冼自强眉宇间一丝凝重,“与他们刘家一心往上走相反,我们冼家二流家族的地位也岌岌可危。上一代中有我与你大伯、你两个姑父在位,你大伯与大姑父马上就到龄,我如果不能再上一步,与你小姑父也会在五年内下来。
你大哥这个副廳不是像你的正县那样自己闯出来的,是家族扶起来的,正廳就是他仕途的天花板。我们这一代人退下来后,主要靠你保住家族的地位——当然家族也会在暗中扶持你。”
他已经完全把周胜利当作自己家的人了。
周胜利道:“我知道自己在这个位置上年龄偏小,想依靠自己的能力再干几年,没有三十五岁以前进入到副廳的想法。”
冼自强告诉道:“你能这样想我就放心了,但有时候你的进步也不是你自己争取来的,是被工作推上去的。

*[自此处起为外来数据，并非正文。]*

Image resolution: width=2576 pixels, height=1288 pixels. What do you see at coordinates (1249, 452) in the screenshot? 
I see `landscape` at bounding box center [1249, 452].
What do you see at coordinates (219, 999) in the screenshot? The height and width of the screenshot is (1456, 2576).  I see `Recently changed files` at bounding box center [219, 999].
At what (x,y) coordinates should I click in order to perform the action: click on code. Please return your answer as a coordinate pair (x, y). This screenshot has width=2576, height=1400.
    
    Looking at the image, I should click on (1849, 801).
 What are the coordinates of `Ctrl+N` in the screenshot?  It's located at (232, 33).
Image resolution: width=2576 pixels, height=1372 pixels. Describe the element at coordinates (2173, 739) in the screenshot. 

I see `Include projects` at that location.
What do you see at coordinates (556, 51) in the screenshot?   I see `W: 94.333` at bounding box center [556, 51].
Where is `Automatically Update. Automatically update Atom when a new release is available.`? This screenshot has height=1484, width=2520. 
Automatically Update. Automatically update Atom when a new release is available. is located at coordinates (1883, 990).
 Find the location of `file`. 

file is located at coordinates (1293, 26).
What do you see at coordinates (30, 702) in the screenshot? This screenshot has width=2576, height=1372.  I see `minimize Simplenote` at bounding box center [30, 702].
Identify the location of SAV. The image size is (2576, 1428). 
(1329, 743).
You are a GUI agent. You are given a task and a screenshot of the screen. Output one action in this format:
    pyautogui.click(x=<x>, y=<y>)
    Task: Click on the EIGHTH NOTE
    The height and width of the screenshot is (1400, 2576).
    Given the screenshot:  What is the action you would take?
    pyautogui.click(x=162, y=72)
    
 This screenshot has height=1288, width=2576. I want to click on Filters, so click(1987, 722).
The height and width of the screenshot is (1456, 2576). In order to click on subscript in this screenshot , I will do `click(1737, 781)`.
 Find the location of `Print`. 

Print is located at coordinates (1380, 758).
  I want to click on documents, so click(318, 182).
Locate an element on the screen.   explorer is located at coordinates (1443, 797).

”
这一次深谈使周胜利看到了他过去从来都没有想过的那些隐性的东西存在,在往后的仕途上少走了弯路。
第二天上午,他蹬上了京城直达临蒙的飞机。
周胜利的座位紧靠飞机舷窗,邻座的是一位长相娇好的年轻女子。她带着炫耀的语气透露出,她是名学外语的在校大学生。
她还算标准的普通话里夹杂着个别外语单词,与身后的一个很有气质的中年人交谈中说,她是暑期在一家涉外商店打了一段时间的工才回家的。